[Word and element pointing entries]

((

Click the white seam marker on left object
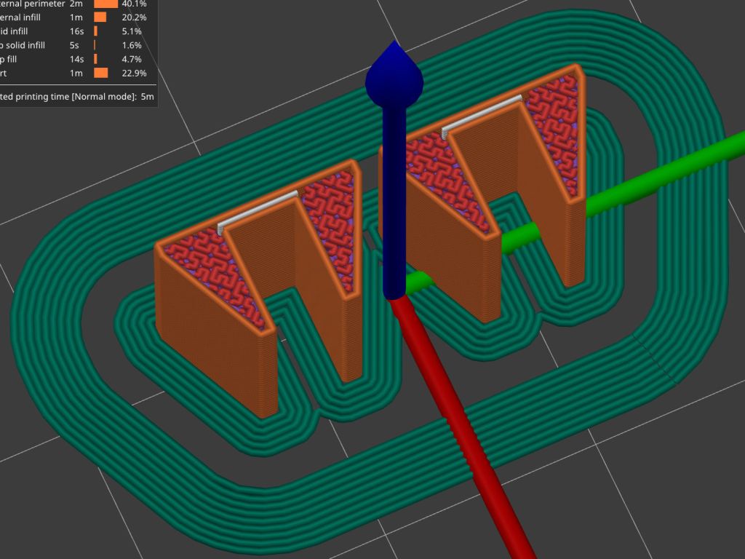 point(258,210)
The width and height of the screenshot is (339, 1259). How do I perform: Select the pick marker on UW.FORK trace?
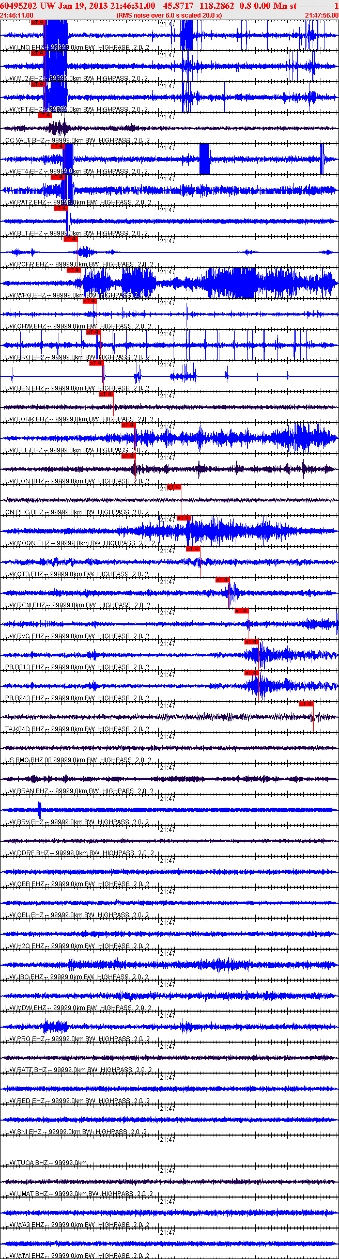[x=106, y=394]
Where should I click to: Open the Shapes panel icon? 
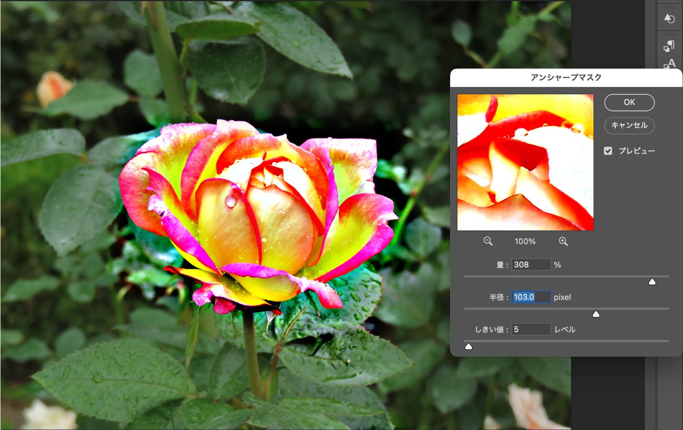669,19
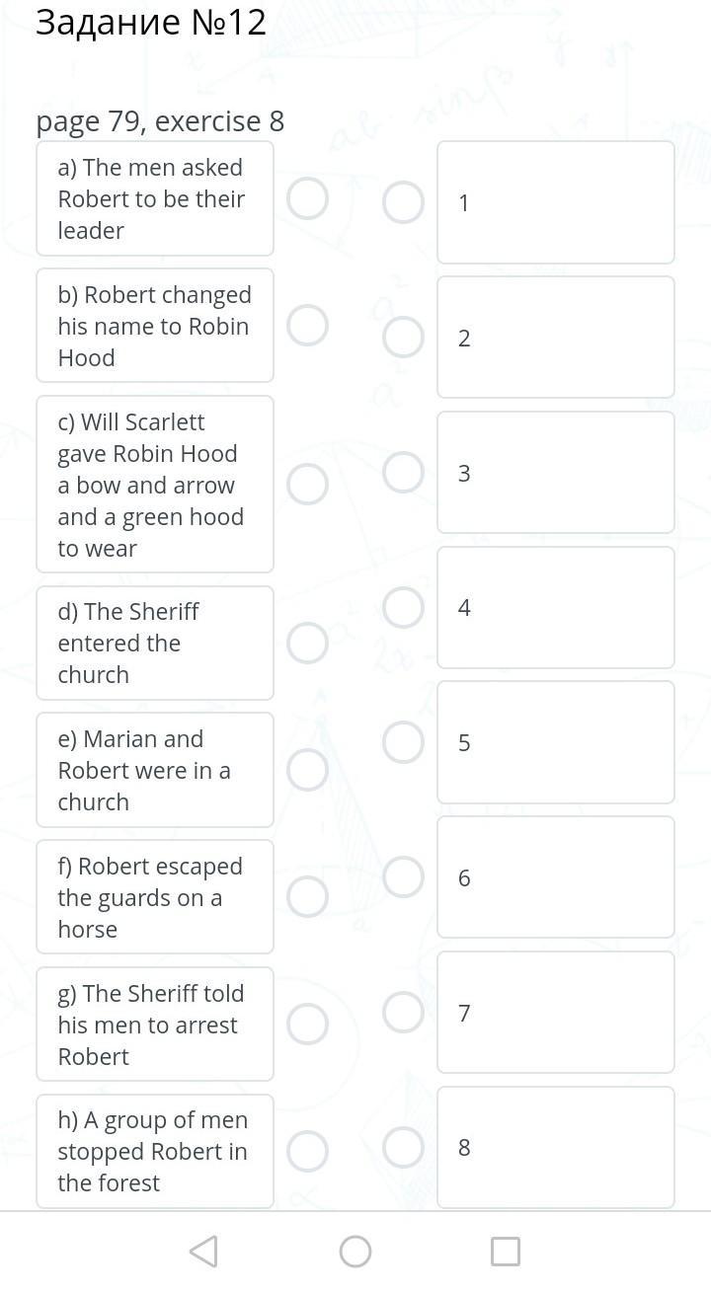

))

TASK INSTRUCTIONS: Rewrite the listing above with every "marker" changed to "indicator" and the rest left as it is. Leave the pictures out of your version.

RESPONSE BELOW:
Click the white seam indicator on left object
 point(258,210)
The width and height of the screenshot is (339, 1259). How do I perform: Select the pick indicator on UW.FORK trace?
[x=106, y=394]
Where should I click to: Open the Shapes panel icon? 
669,19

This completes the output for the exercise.